◆ Task item ◆
Translate this sentence from the biography of Anne Elizabeth Derse into Spanish: "Derse retired from the State Department in 2012."

◆ Page extract ◆
Derse
Anne
Anne Elizabeth Derse, a career Foreign Service Officer with the rank of Minister Counselor, served for over thirty years with the U.S. Department of State in Asia, Europe and the Middle East. She was U.S. Ambassador to Lithuania 2009-2012 and to Azerbaijan 2006-2009. Earlier in her career, she held senior positions managing economic relations at the U.S. Mission to the European Union and at the U.S. Embassies in Korea, the Philippines and in Belgium, where she also served as the last U.S. Commissioner on the Tripartite Gold Commission. She served as Special Assistant for Asia and Executive Assistant to the Under Secretary of State for Economic, Business and Agricultural Affairs. She worked as Director for Bio-defense Policy at the Homeland Security Council at the White House in 2005-06, helping to write the President’s Plan for Fighting Pandemic Influenza, and in 2004-05, she assisted in establishing the new U.S. Embassy in Iraq, where she headed the Economic Section.
Derse retired from the State Department in 2012. She then attended the Deacon School at the Episcopal Diocese of Washington and Wesley Seminary in Washington, D.C., and was ordained in September 2018. She now serves as Deacon and Community Life Coordinator at St. John’s Norwood Episcopal Church in Bethesda-Chevy Chase, Maryland.
Derse holds a Presidential Meritorious Service Award, the State Department’s Herbert Salzmann Award for Excellence in International Economic Performance and Cordell Hull Award for Senior Economic Achievement, and six Department of State Superior Honor Awards. In 2014, she received the YIVO Institute for Jewish Research Leadership Award, the Balzekas Museum of Lithuanian Culture Award of Excellence and was admitted to the American Academy of Diplomacy. She joined the Board of the American Councils for International Education in 2015.
Derse received a B.A. in French and Linguistics from Macalester College in St. Paul, Minnesota in 1976 and an M.A. in International Relations from John’s Hopkins SAIS in 1981. She speaks French, Italian, Lithuanian and Azerbaijani. She is married to former diplomat and current Executive Director of the U.S.- Philippines Society Hank Hendrickson. They have four children.

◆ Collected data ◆

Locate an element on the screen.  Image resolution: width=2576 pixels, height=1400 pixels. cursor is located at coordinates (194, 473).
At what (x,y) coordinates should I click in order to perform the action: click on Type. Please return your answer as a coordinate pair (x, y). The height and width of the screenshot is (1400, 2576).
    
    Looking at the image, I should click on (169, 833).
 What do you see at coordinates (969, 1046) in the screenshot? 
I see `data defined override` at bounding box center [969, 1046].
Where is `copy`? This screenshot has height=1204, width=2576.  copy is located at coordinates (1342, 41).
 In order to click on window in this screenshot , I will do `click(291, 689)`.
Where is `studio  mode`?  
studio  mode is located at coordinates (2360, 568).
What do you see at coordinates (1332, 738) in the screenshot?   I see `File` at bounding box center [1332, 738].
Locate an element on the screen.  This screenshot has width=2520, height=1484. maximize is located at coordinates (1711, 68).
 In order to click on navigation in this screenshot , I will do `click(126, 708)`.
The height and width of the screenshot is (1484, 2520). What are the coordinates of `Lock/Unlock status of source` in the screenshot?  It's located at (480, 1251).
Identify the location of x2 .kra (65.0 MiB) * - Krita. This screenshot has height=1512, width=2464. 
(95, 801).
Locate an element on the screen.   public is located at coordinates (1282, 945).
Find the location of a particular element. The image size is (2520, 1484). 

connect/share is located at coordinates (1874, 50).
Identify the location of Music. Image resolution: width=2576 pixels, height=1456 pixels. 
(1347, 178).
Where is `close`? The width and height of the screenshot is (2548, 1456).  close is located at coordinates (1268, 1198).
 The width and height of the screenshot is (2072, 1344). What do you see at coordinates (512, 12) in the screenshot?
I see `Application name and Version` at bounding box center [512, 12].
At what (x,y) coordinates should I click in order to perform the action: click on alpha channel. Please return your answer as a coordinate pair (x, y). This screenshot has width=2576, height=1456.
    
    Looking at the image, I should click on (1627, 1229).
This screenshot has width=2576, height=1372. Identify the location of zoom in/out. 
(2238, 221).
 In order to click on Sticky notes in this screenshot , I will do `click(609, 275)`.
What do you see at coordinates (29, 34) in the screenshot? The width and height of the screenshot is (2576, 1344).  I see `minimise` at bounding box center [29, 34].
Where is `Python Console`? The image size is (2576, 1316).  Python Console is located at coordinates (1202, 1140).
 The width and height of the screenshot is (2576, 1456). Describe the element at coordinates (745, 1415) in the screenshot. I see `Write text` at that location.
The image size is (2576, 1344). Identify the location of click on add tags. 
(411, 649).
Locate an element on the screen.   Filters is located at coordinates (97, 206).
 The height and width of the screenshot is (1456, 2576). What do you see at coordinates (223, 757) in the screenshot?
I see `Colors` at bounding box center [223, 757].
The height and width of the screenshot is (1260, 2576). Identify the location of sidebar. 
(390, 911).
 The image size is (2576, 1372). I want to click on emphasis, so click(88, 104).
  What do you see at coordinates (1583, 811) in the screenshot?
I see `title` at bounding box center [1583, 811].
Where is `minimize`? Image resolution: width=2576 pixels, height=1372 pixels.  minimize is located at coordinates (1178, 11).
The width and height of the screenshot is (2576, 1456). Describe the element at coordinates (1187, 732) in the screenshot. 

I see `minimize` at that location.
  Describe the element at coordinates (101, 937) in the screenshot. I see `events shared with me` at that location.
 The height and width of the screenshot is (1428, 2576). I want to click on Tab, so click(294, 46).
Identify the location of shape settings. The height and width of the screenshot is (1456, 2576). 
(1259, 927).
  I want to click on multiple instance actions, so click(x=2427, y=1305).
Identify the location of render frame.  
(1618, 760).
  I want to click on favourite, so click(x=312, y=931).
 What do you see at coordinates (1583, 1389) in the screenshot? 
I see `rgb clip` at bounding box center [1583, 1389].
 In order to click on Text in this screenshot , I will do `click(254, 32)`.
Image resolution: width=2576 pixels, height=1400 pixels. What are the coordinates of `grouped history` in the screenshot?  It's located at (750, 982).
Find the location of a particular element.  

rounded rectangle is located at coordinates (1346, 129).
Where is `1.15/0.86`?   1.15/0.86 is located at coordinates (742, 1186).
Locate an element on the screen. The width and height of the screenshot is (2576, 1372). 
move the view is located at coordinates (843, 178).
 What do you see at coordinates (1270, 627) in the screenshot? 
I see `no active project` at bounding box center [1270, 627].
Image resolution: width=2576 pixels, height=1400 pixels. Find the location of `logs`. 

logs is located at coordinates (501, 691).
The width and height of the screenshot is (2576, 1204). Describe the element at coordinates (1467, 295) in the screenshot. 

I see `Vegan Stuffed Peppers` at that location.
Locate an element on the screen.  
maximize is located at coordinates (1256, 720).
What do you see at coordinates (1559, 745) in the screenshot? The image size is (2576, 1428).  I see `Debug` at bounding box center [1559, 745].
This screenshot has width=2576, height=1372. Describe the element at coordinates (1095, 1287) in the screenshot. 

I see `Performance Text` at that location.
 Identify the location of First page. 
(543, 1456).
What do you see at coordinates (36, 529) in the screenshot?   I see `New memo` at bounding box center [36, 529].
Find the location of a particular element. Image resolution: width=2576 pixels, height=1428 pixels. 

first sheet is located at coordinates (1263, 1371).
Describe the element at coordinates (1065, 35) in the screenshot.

◆ Output for this task ◆
Derse se jubiló del Departamento de Estado en 2012.